--- Start of Raw records ---

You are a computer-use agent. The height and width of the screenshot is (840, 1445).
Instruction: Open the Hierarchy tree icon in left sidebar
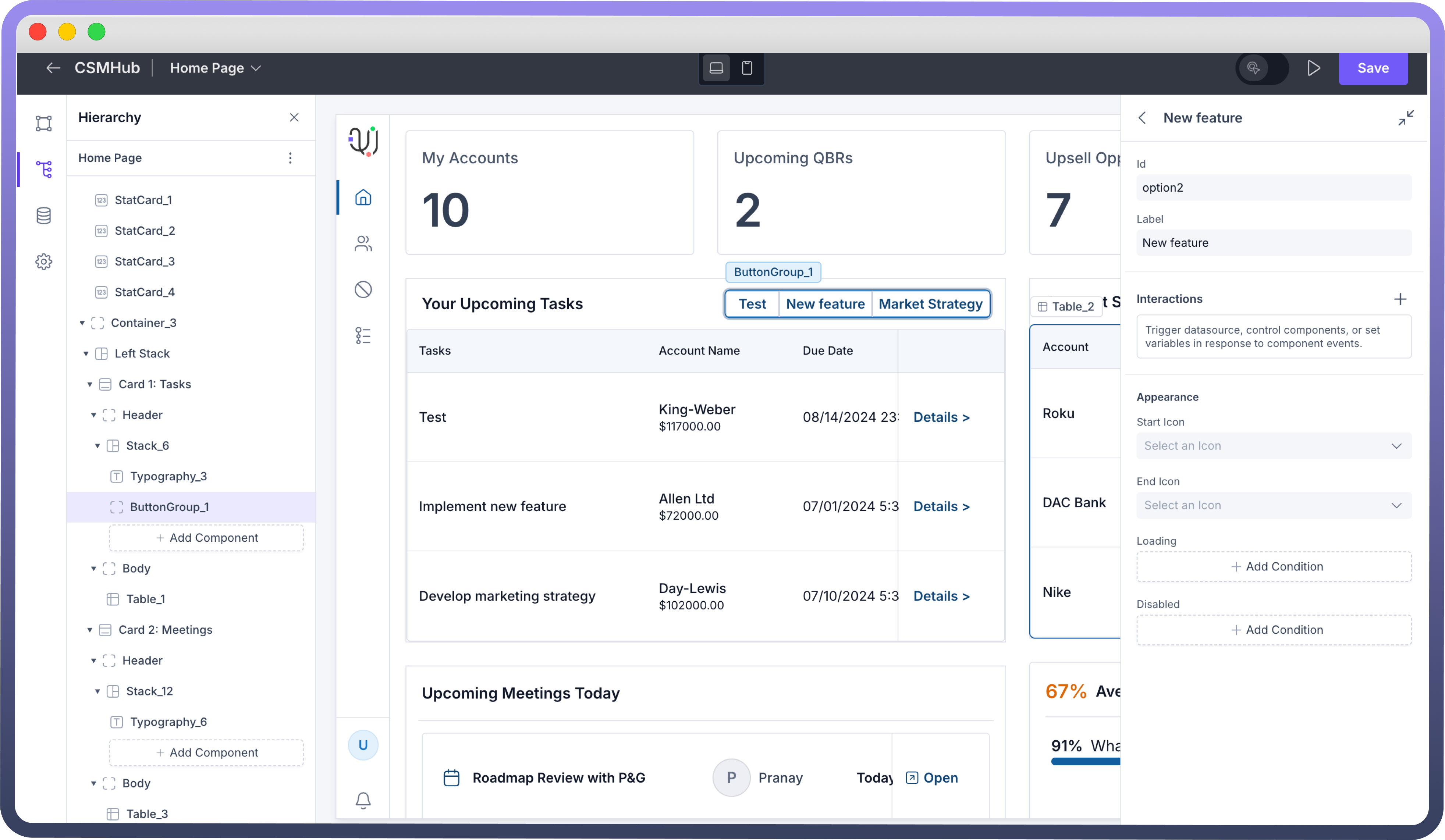click(x=43, y=170)
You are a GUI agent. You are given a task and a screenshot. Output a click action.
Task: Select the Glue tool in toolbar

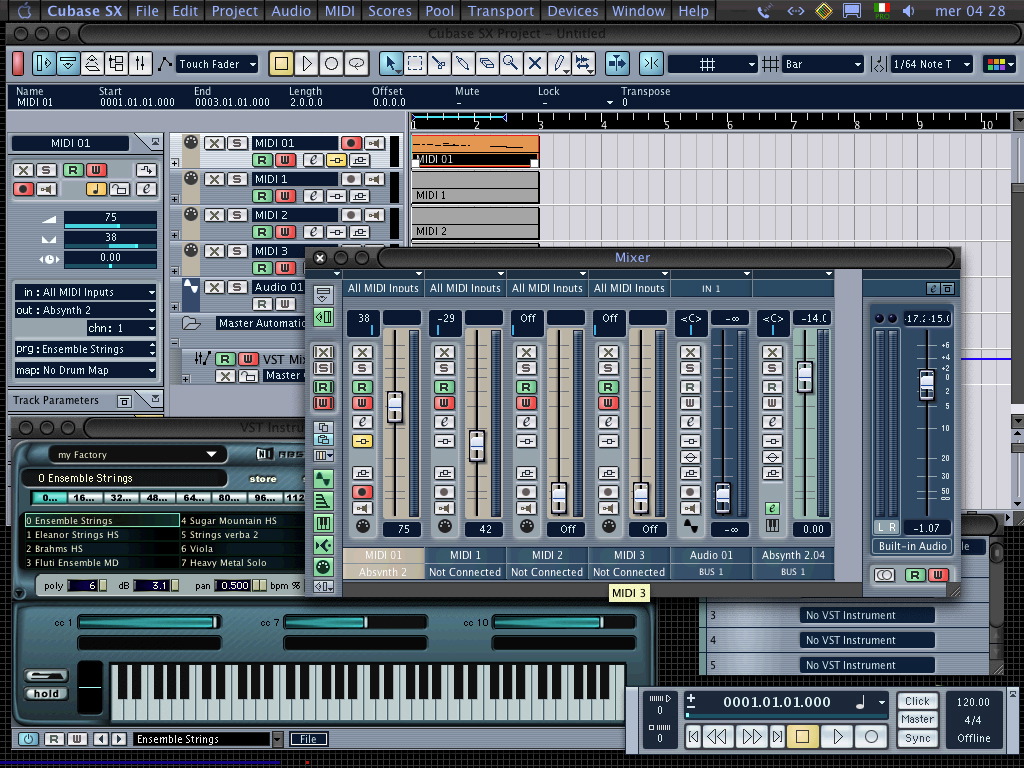[463, 64]
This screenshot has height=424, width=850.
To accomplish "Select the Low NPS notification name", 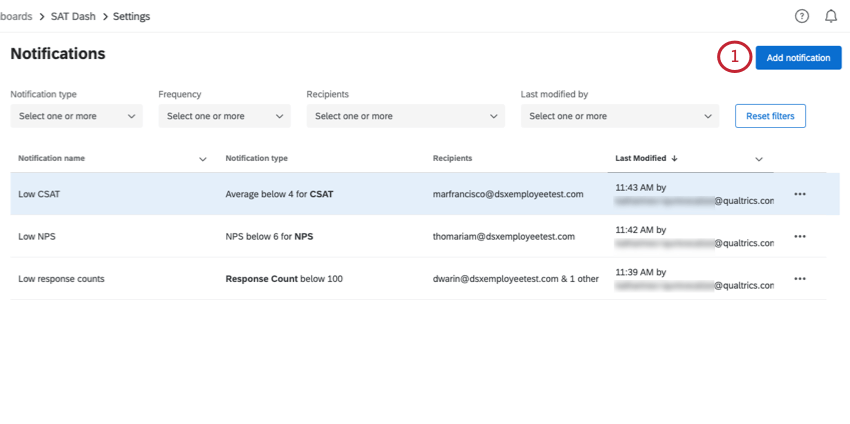I will point(36,236).
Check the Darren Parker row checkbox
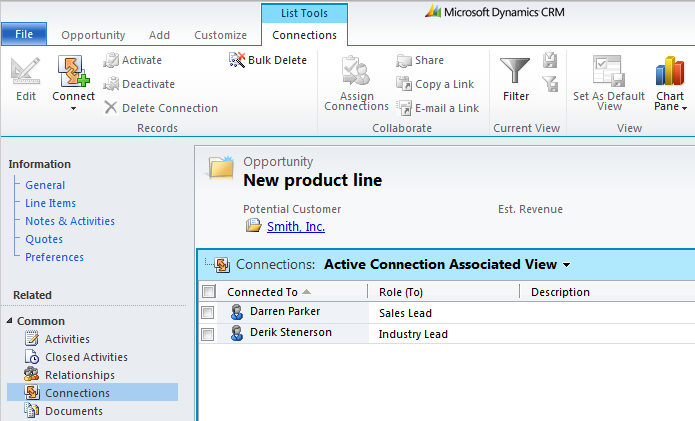Viewport: 695px width, 421px height. click(208, 312)
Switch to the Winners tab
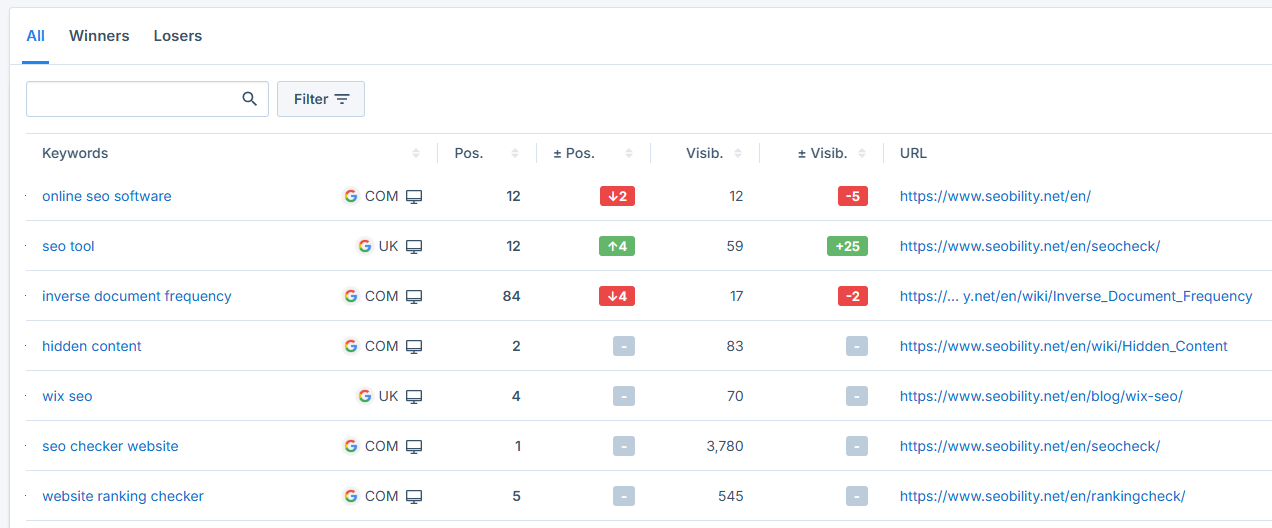Viewport: 1272px width, 528px height. click(x=99, y=36)
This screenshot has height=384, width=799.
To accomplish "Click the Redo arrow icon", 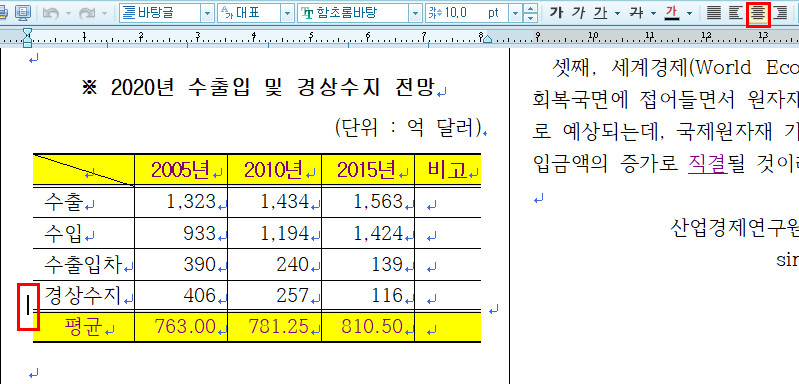I will pyautogui.click(x=87, y=13).
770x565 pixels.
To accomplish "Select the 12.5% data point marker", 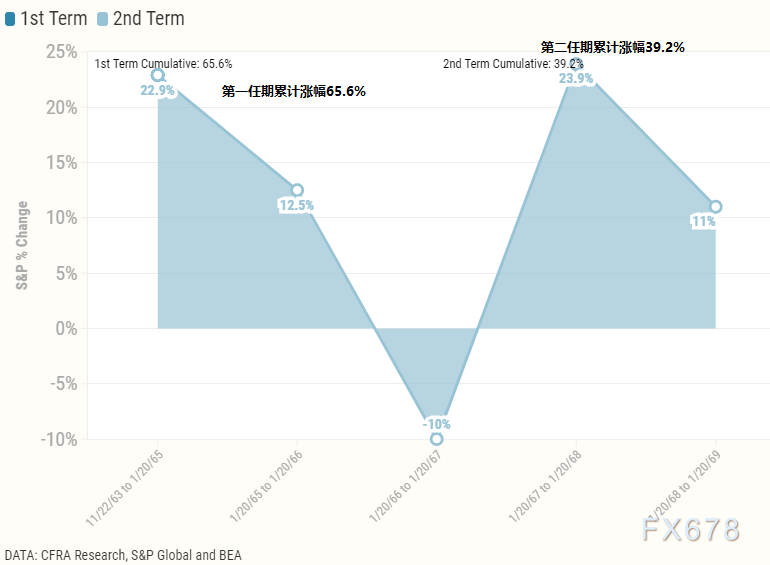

--- End of Raw records ---

Print the lines of the items from the one containing "770x565 pixels." through the end of the items, including both, and omit the pictures.

## Exercise response
770x565 pixels.
To accomplish "Select the 12.5% data point marker", 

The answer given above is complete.